TASK DATA:
■ ■ ■ ■ ■

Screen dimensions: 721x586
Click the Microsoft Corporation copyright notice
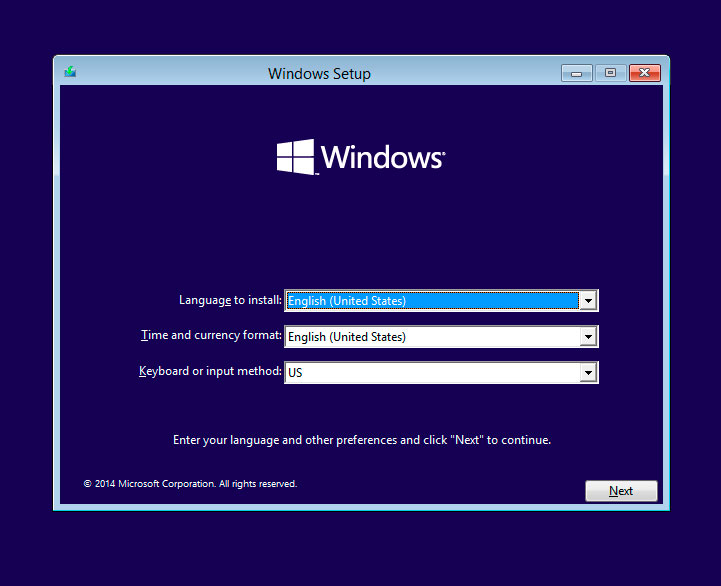pyautogui.click(x=190, y=484)
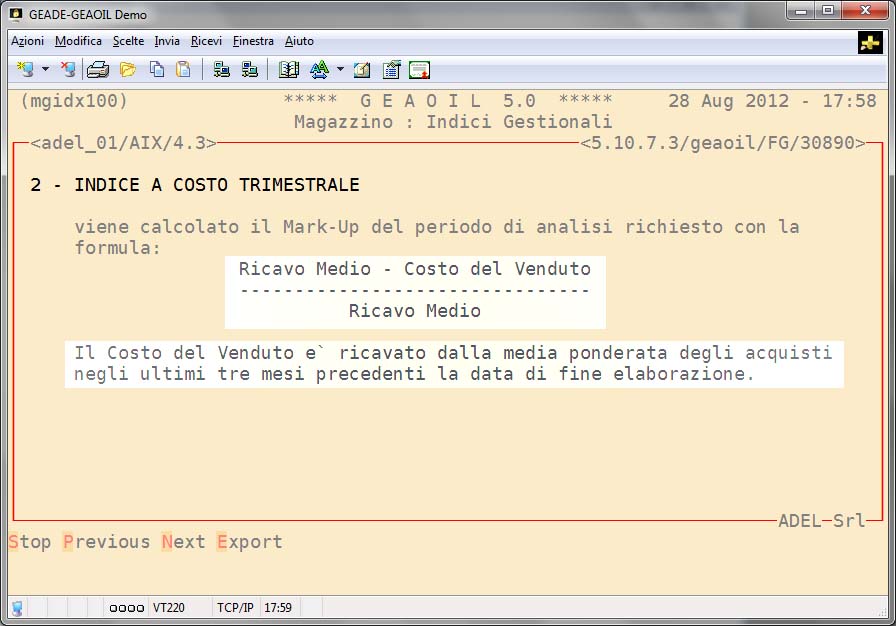Viewport: 896px width, 626px height.
Task: Click the VT220 status bar field
Action: point(167,607)
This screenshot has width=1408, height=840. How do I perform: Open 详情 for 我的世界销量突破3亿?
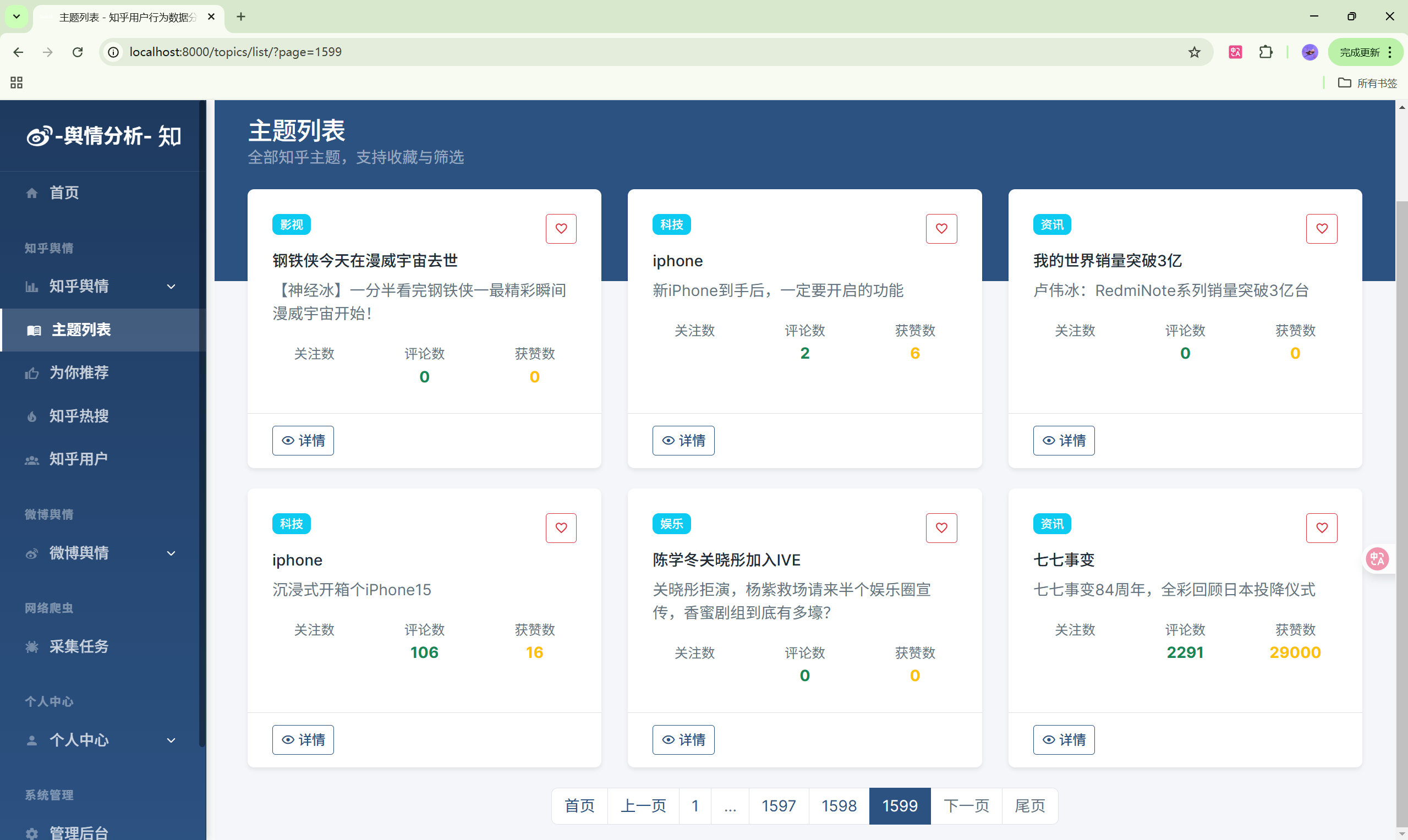tap(1063, 441)
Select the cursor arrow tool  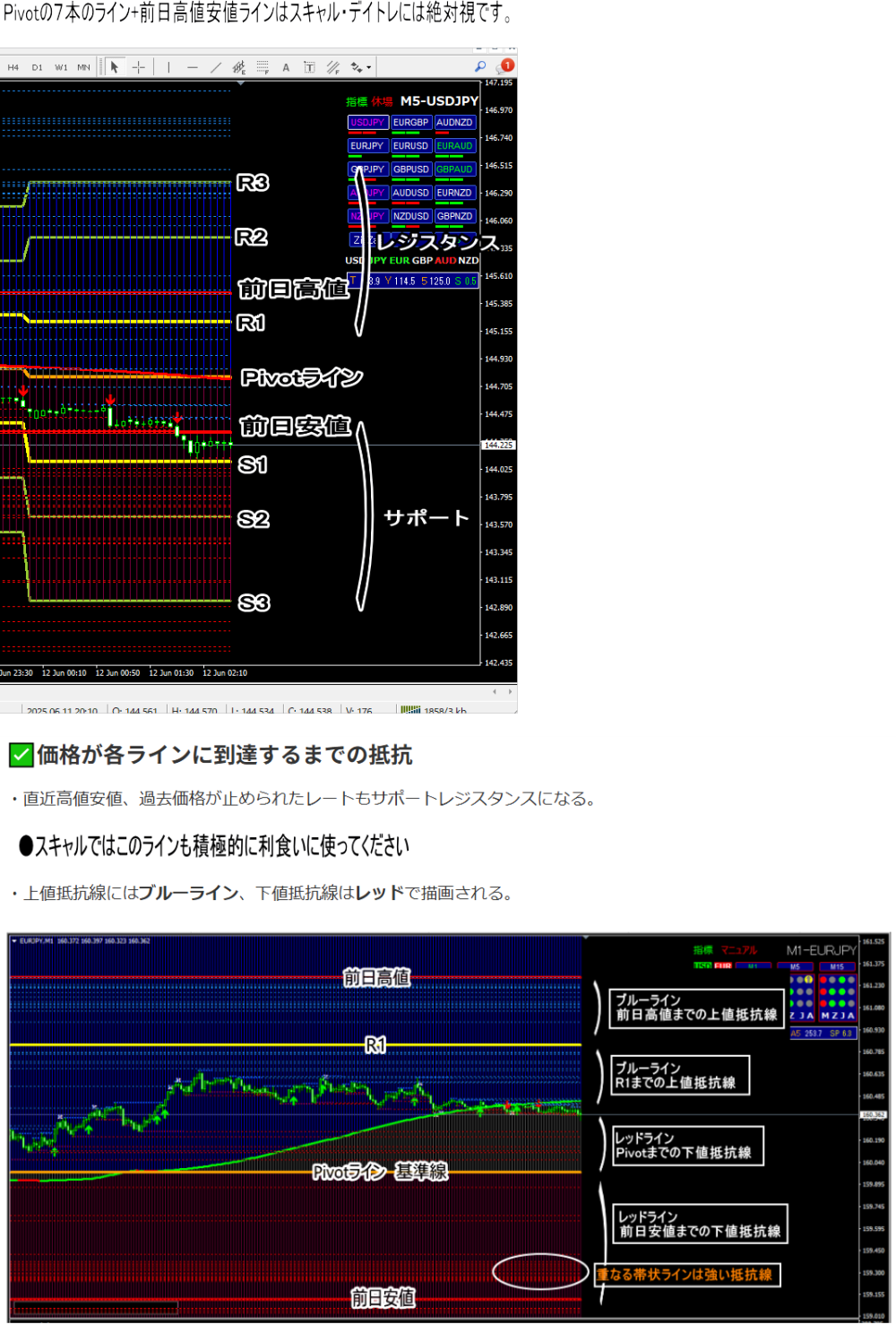[115, 67]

■ ■ ■ ■ ■

REQUIREMENTS:
Please echo the listing verbatim, from its first line through the line containing "tap(1063, 441)". Include both ends and leave out the pictures.

EXPECTED ANSWER:
Screen dimensions: 721x586
Click the Microsoft Corporation copyright notice
pyautogui.click(x=190, y=484)
Viewport: 896px width, 626px height.
Task: Click the VT220 status bar field
Action: point(167,607)
This screenshot has width=1408, height=840. How do I perform: Open 详情 for 我的世界销量突破3亿?
tap(1063, 441)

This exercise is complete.